Novaya Gazeta reports that the relatives of gay men who have fled the Chechen Republic are now being pressured by police officers to write statements that their sons or brothers had left Chechnya “for Moscow at the end of February for work” and the relatives have no complaints whatsoever about the conduct of Chechen authorities. Novaya Gazeta has an audio record of one of these interactions.

Gay rights organization Russian LGBT Network has also begun receiving calls from gay men who were released from secret prisons in early May, i.e. after the start of the preliminary investigation. The newspaper also has information that some Chechen policemen are cooperating with the investigation and have handed over a list of detainees to special services.

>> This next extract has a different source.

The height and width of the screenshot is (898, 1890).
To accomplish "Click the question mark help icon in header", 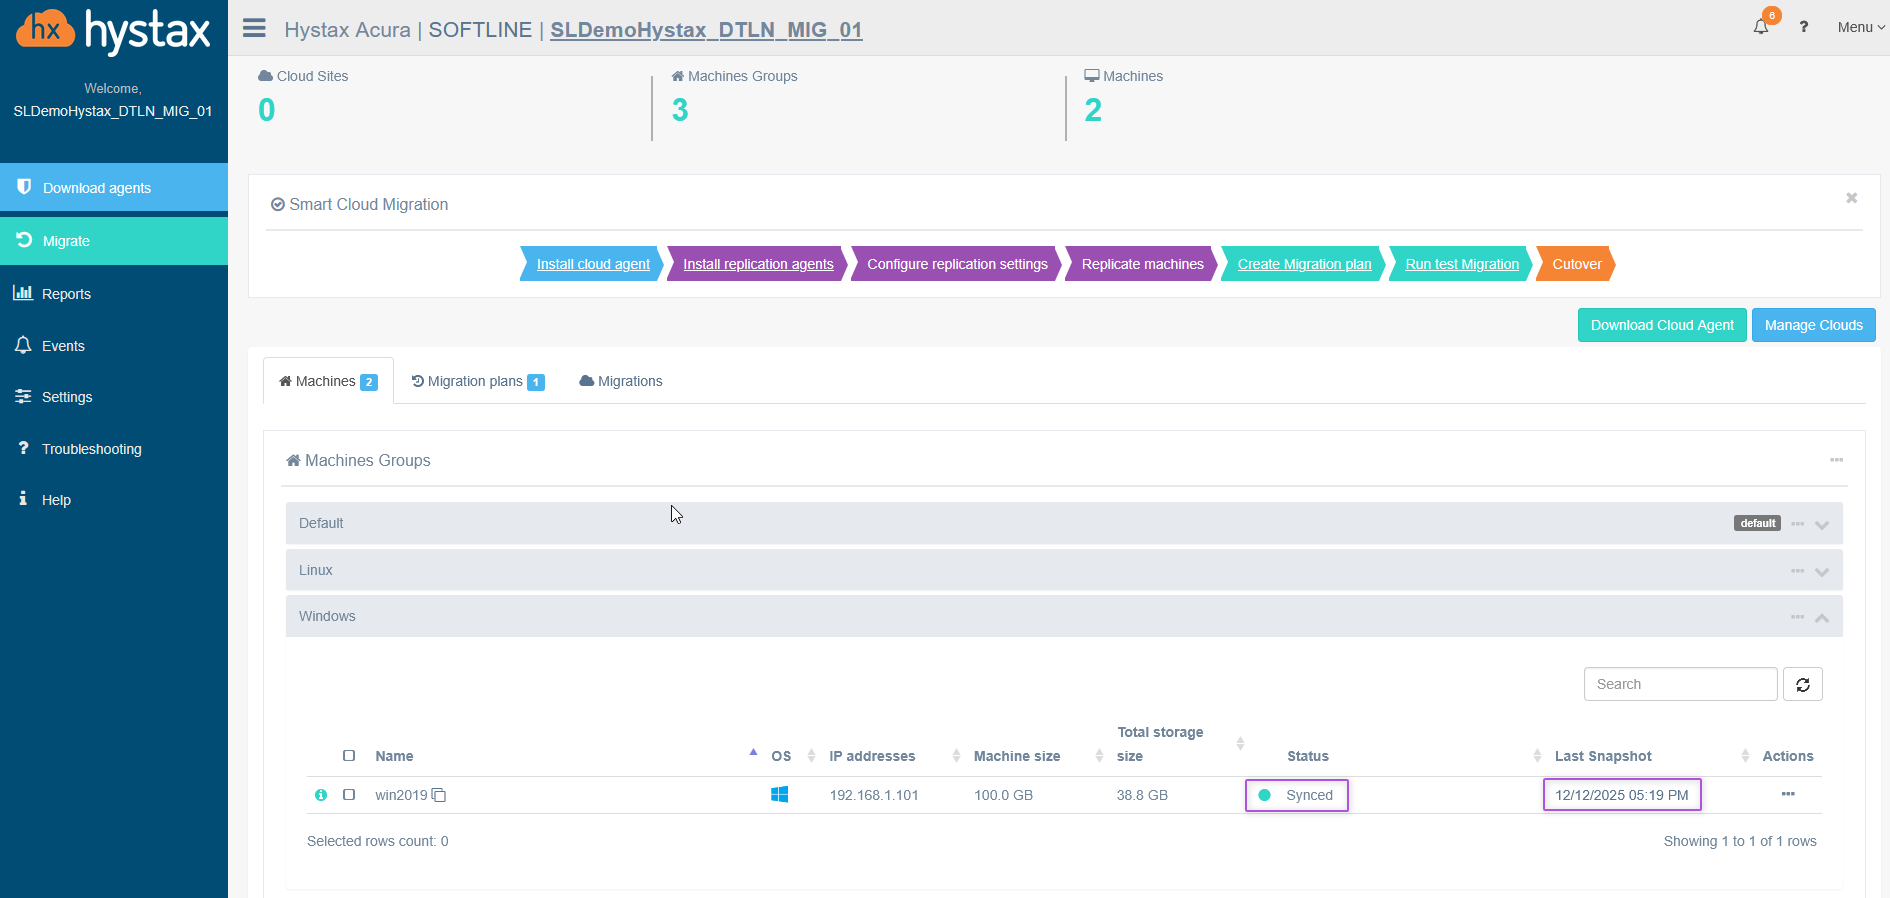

On April 1, Novaya Gazeta reported that, in February and March 2017, more than 100 people were detained on suspicion of being gay in Chechnya. According to the publication, detainees were kept in secret prisons, tortured, and forced to denounce other gay men; three people were killed. Citing their own sources, Radio LibertyMeduza, and The Guardian also reported on the persecution of gays in Chechnya. Chechen authorities accused Novaya Gazeta of libel and claimed that there are no homosexuals in the republic.

On April 14, 2017, Novaya Gazeta urged the Russian government to respond to calls for “religious fanatics to massacre journalists” allegedly voiced by Islamic theologians at a meeting convened in the central mosque of Grozny, Chechnya on April 3. The meeting, according to the publication Grozny-Inform, was attended by 15,000 people. According the Novaya Gazeta’s editorial team, the meeting participants adopted a resolution in which they declared that the journalists had “insulted the centuries-old foundations of Chechen society and the dignity of Chechen men,” as well as their faith. The participants also allegedly promised that their offenders would be “subjected to retribution, wherever and whoever they are, without statute of limitations.”

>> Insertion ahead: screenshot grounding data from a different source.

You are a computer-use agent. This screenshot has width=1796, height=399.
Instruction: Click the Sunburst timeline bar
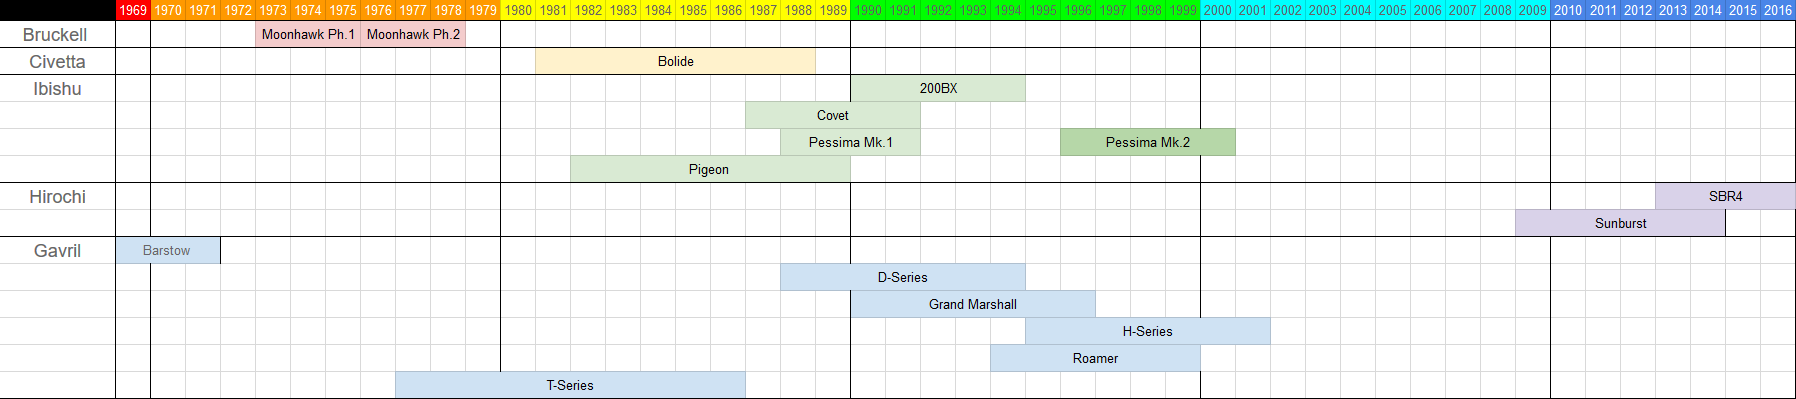1620,223
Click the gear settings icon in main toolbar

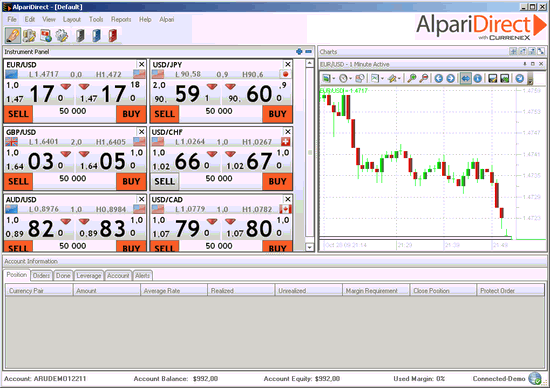[62, 35]
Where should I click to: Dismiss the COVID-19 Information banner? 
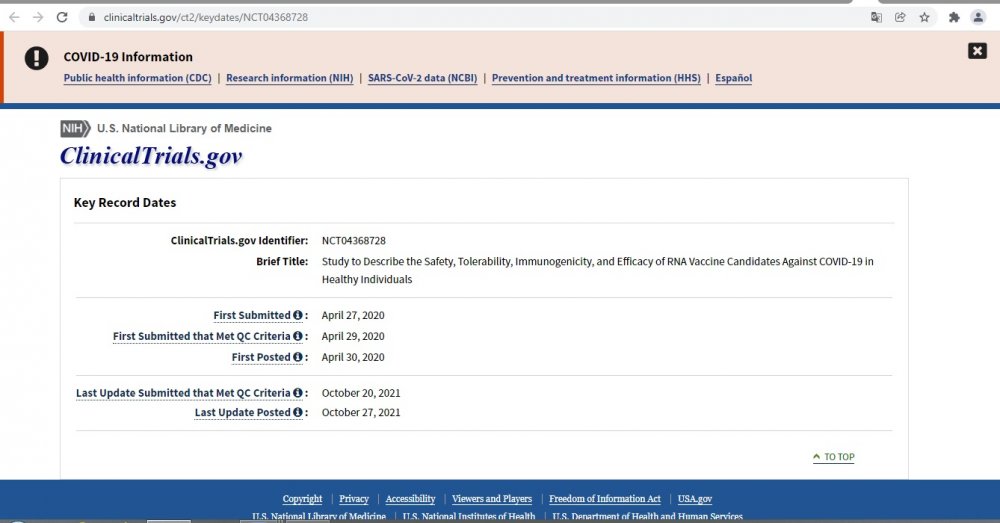point(977,51)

At an April 19 meeting with Russian President Vladimir Putin, head of Chechnya Ramzan Kadyrov described Novaya Gazeta’s articles as “provocative” and insisted that claims of the detention of gay men in Chechnya were untrue. Kadyrov did not specify which articles he was referring to. In the same meeting, Kadyrov mentioned “unconfirmed facts”, the name Khas Tepsurkayev, and pronounced the words: “They said that he was killed, but he is at home.”

Russian LGBT Network reports that over 40 gay men have been evacuated from Chechnya and that some them have already left Russia.